**Problem details**
Copy the stretch of data from the line containing "Screen dimensions: 1676x958" through the end, swapping "input field" for "text box" and keeping everything else unchanged. Omit the pictures from your answer.

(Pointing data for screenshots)
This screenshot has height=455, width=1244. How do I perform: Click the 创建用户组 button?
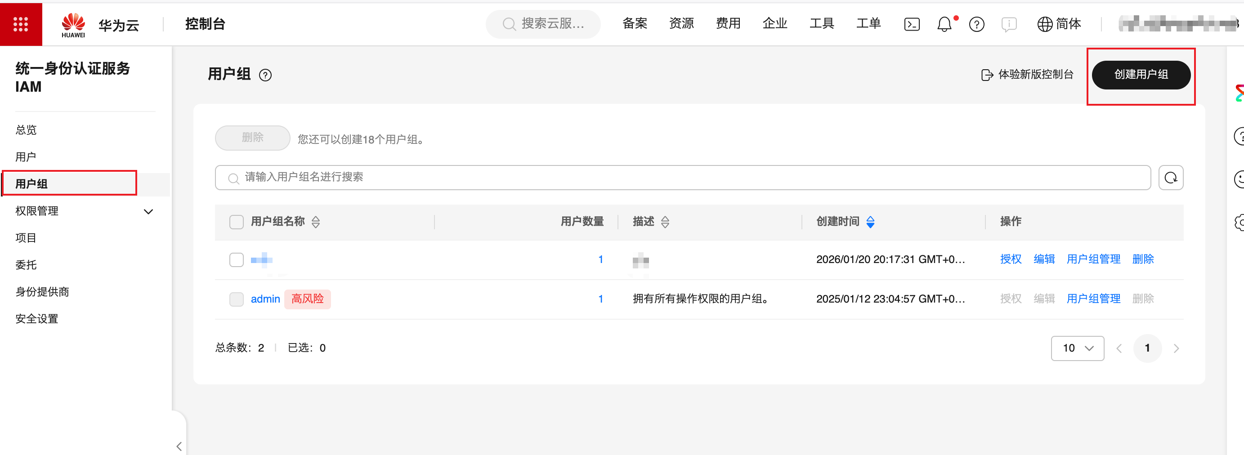(x=1141, y=75)
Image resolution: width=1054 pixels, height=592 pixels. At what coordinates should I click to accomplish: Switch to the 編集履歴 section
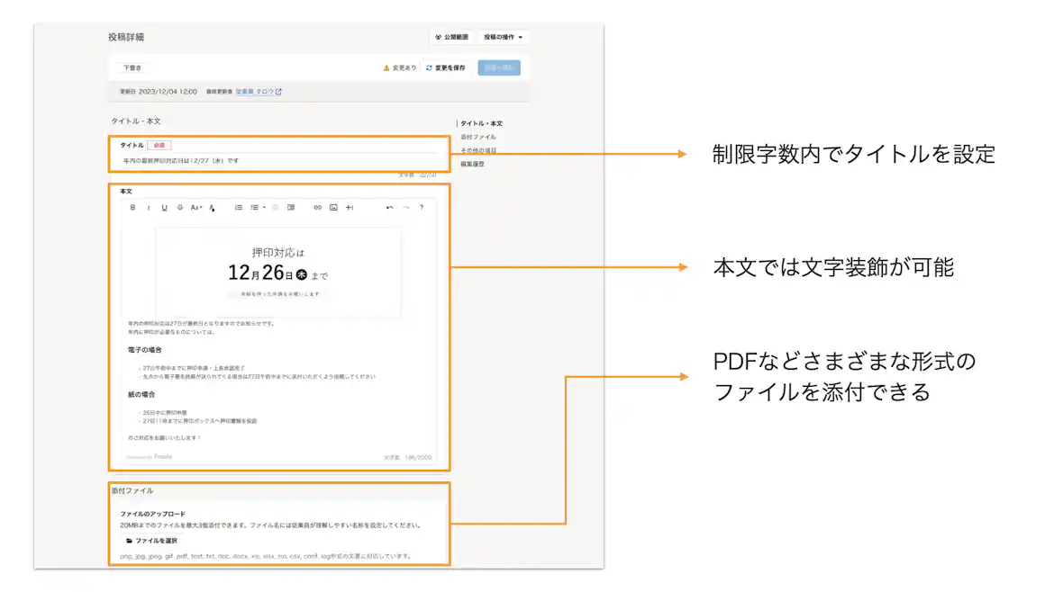pyautogui.click(x=472, y=164)
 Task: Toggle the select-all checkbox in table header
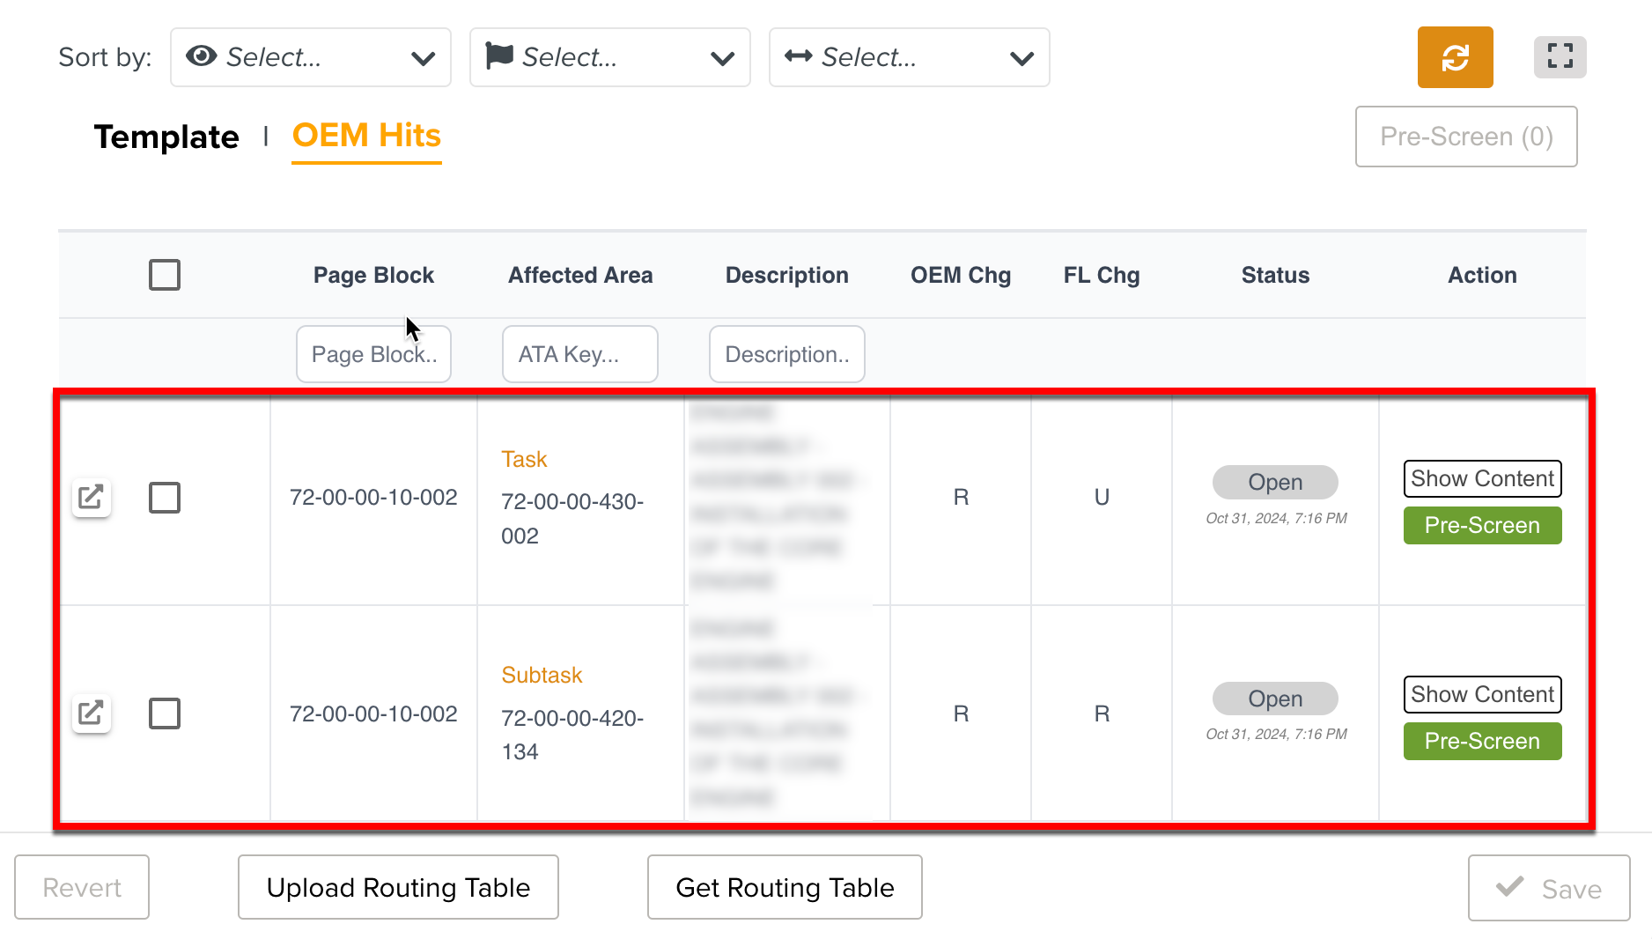[165, 275]
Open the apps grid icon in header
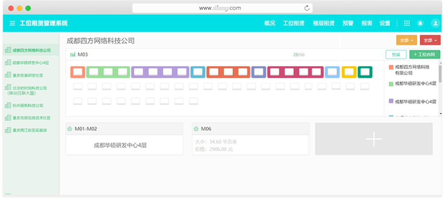The image size is (445, 200). pos(407,23)
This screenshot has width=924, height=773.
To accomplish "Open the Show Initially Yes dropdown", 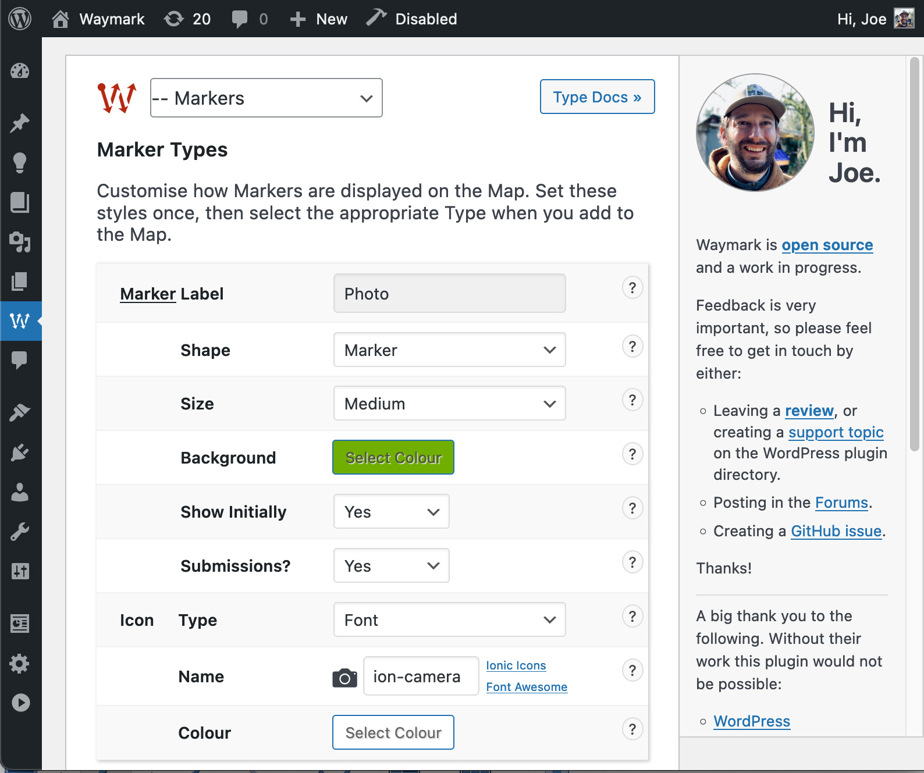I will coord(391,511).
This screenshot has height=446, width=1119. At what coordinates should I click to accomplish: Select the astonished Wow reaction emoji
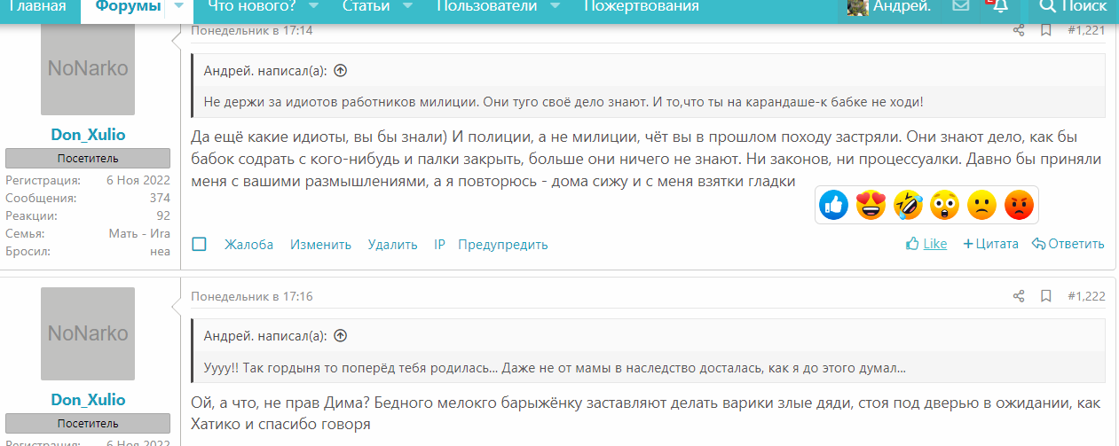pyautogui.click(x=945, y=206)
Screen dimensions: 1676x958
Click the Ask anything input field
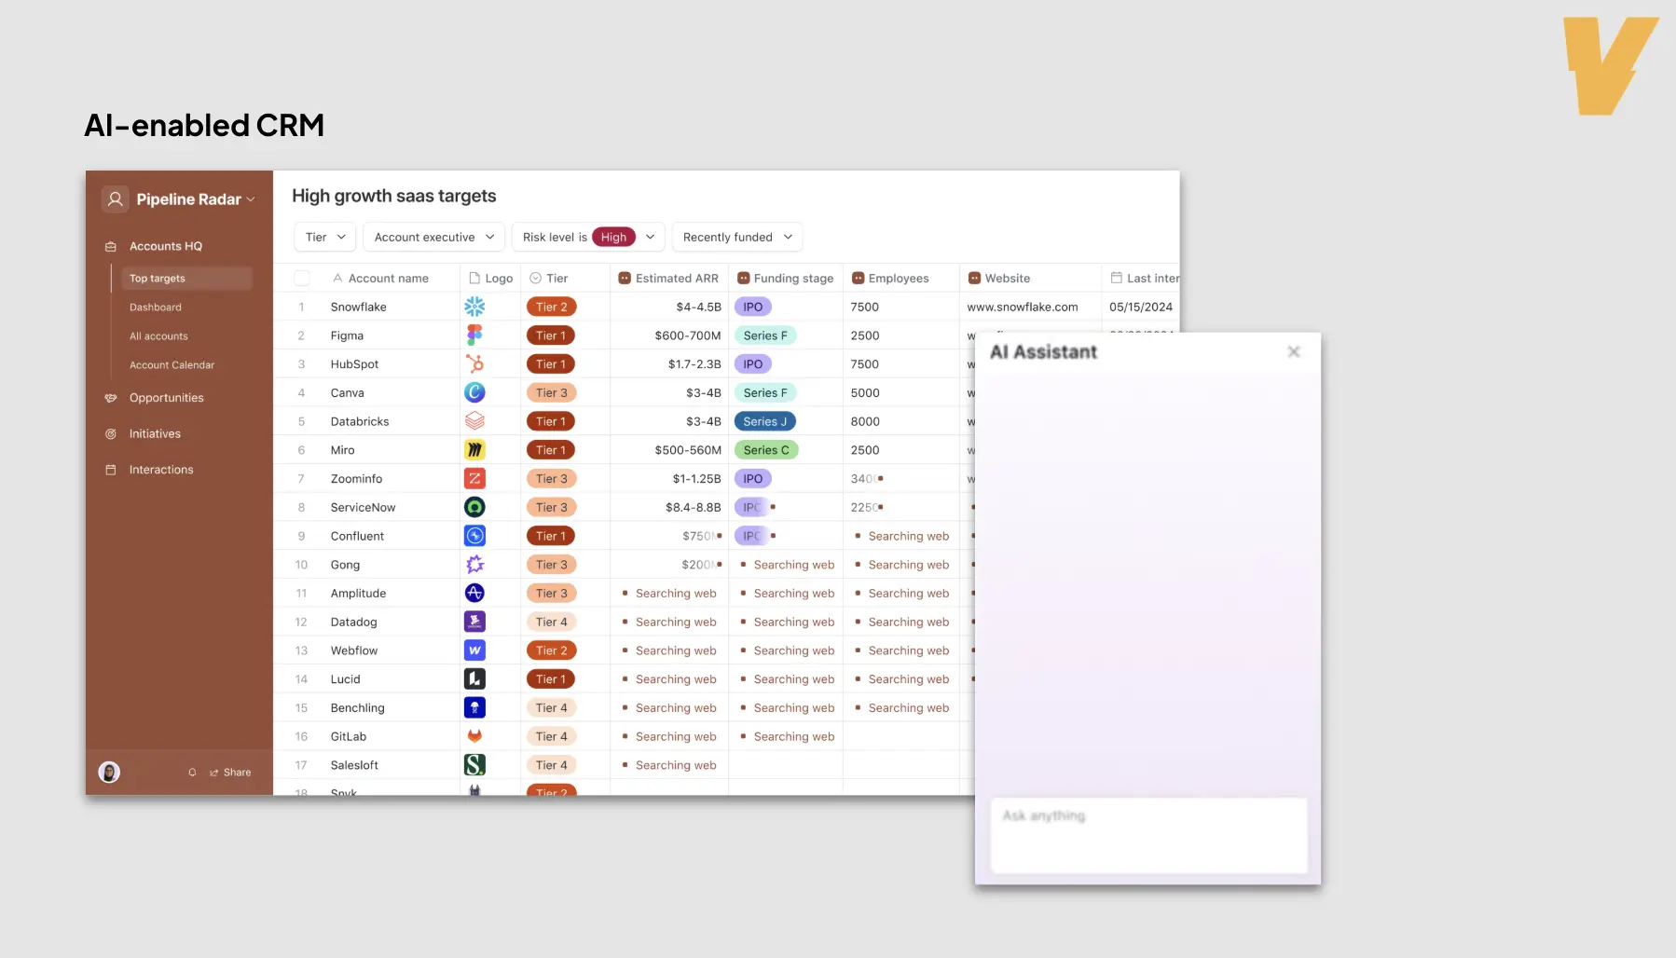[x=1147, y=835]
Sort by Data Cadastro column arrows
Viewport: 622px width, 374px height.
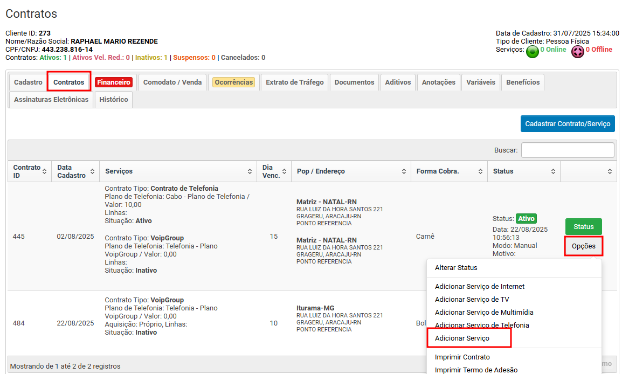(92, 171)
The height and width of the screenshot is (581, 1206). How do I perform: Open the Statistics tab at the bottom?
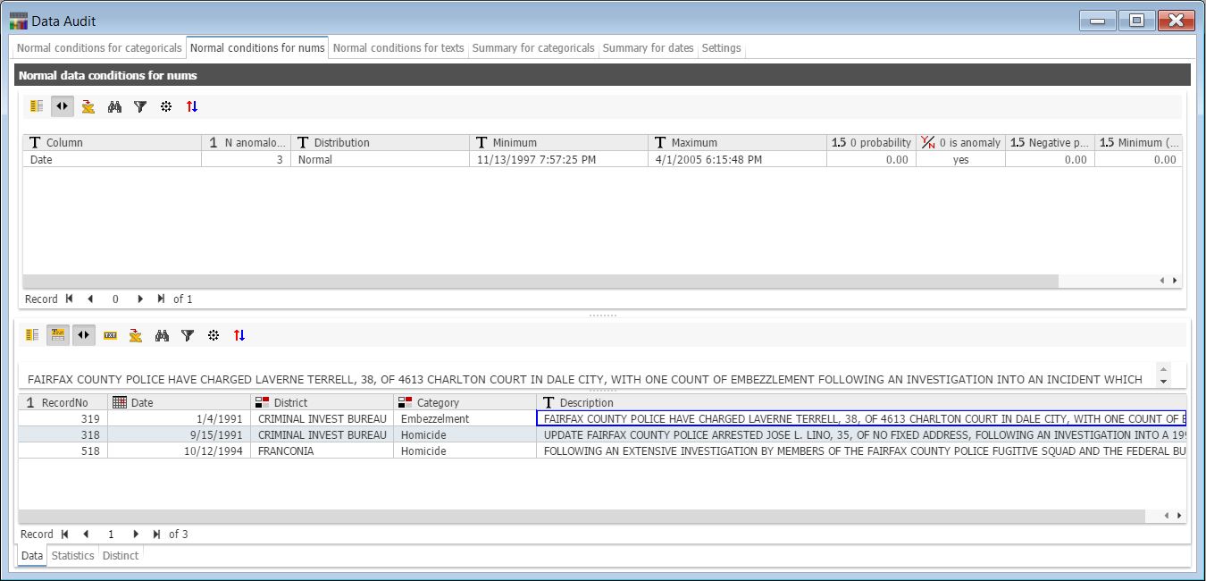(72, 555)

**Task output**
Screen dimensions: 1676x958
Click the Ask anything text box
[x=1147, y=835]
Sort by Data Cadastro column arrows
Viewport: 622px width, 374px height.
(92, 171)
The height and width of the screenshot is (581, 1206). How do I perform: Open the Statistics tab at the bottom?
(72, 555)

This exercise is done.